Potential Modern Alternative Designs for Caries Clinical Trials (CCTs) and How These can be Validated against the Conventional Model

R.K. Chesters1,*, R.P. Ellwood2, A.R. Biesbrock3 and S.R. Smith4

1 Unilever Dental Research, Port Sunlight, Bebington, UK;
2 Colgate Palmolive, Dental Health Unit, Manchester, UK;
3 Procter & Gamble Co., Cincinnati, OH, USA; and
4 GlaxoSmithKline, Weybridge, UK;

Correspondence: * corresponding author, Richard_chesters{at}colpal.com

ABSTRACT

The main reasons that industry runs caries clinical trials (CCTs) are to provide proof of efficacy and to collect in vivo safety data on new products. In recent years, predominantly due to declining caries levels and the use of positive controls, the cost of performing these CCTs has escalated. It is now reaching the stage where it is becoming commercially prohibitive to conduct new studies. This is likely to stifle innovation of new anticaries products, and we now need new, more discriminatory, faster, and less expensive study designs. There are many ways in which the design of CCTs may be changed, such as improving diagnostic efficiency, improving data handling/statistical modeling, and using high-risk populations. However, it is paramount that the overriding principle behind CCT design validation must be that the results/conclusions from any new design are in line with those shown previously by ‘conventional’ CCTs, to ensure the maintenance of standards for both efficacy and safety. It is suggested that the validation of any new trial design must involve comparisons with regimens previously shown in conventional CCTs to have different anticaries efficacies. For example, since several clinical trials have shown convincing evidence for a monotonic dose response for fluoride at least up to levels of 2500 ppm F, one could choose two products, differing solely in their fluoride level. One aim for this workshop is to identify and agree on validation principles for new clinical trial designs. This will facilitate general international acceptance of novel smaller/faster CCTs designs both now and in the future. We recognize that any new design must not compromise the standard of proof of either efficacy or safety. In addition, any principles will need to take account of current understanding of the caries process, while recognizing the need for change to match future developments in cariology. Finally, the mechanism of action of the test product must be considered, in assessments of the acceptability of novel designs, if this differs markedly from the regimens used to validate the design.

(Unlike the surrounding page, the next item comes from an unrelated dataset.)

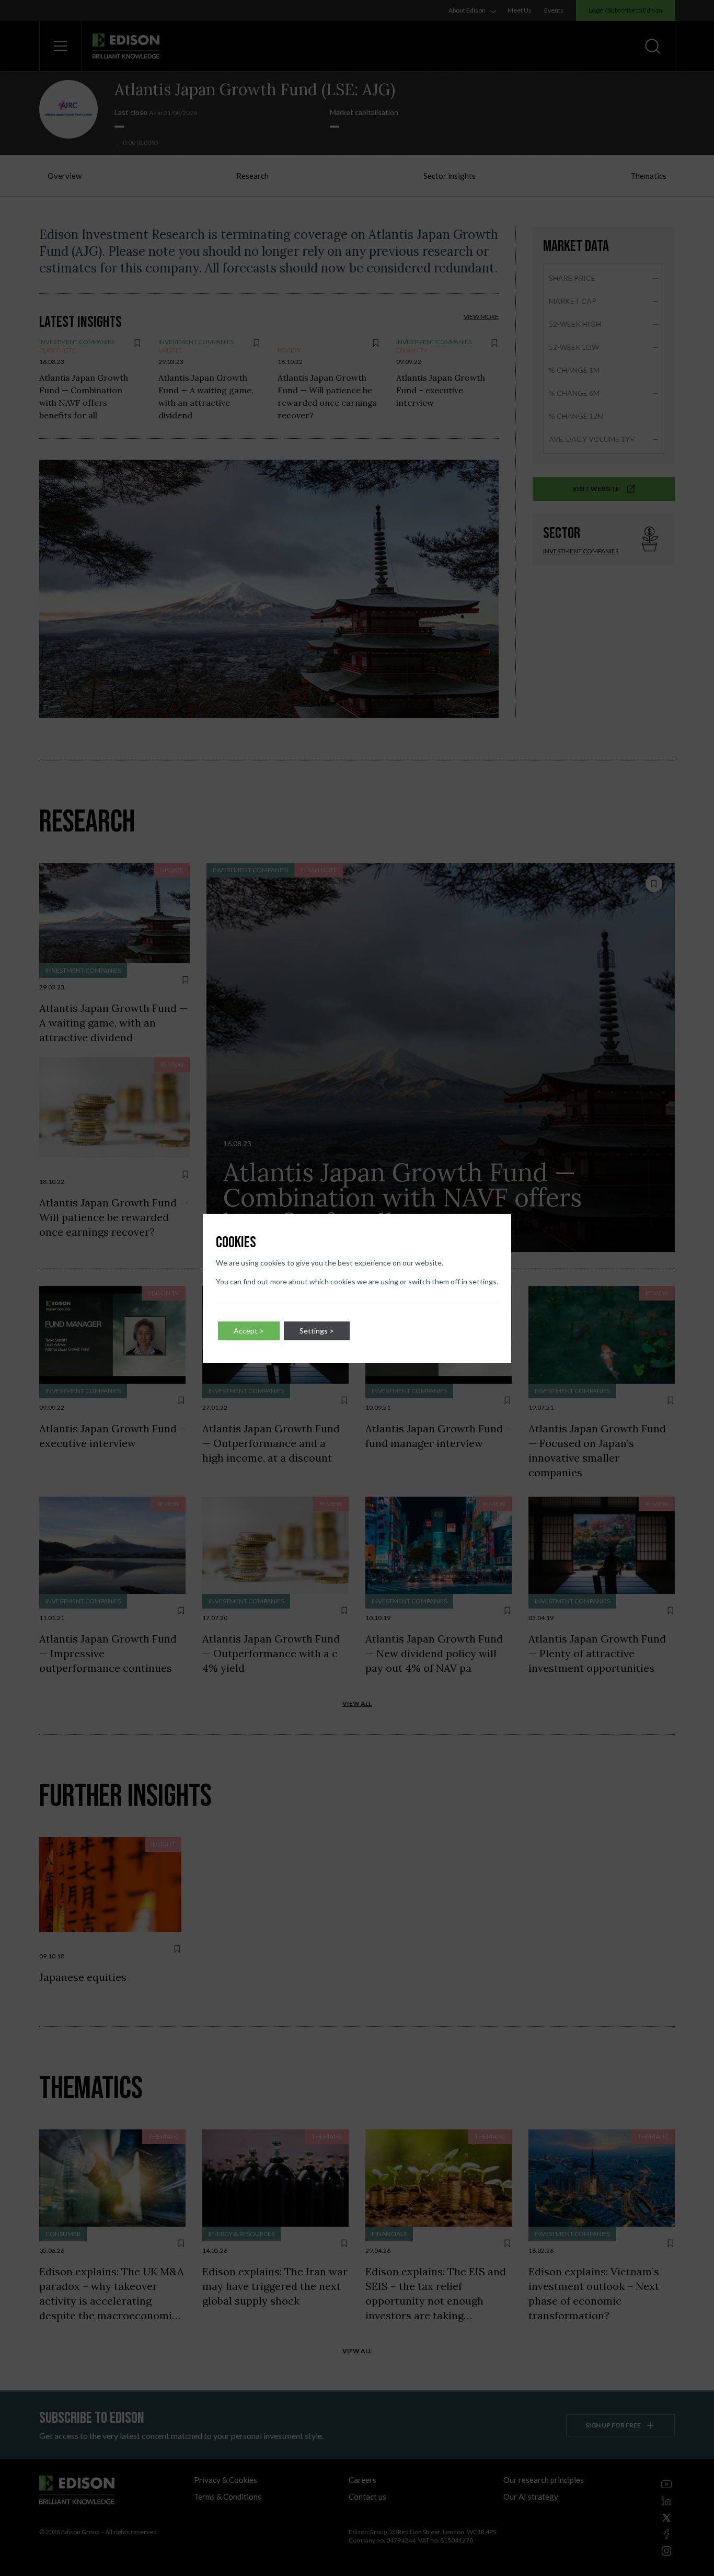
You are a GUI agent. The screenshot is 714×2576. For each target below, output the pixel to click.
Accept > (249, 1330)
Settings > (317, 1330)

Key Words: caries • clinical trials • study design • validation • model

INTRODUCTION

The main reason the oral care industry runs Caries Clinical Trials (CCT) is to demonstrate proof of efficacy to obtain pre-marketing approval and support advertising claims. Another important reason, however, is to collect safety data on products from well-monitored studies on relatively large numbers of subjects. Such safety data might include, for example, soft-tissue evaluations, staining, and effects on supragingival calculus.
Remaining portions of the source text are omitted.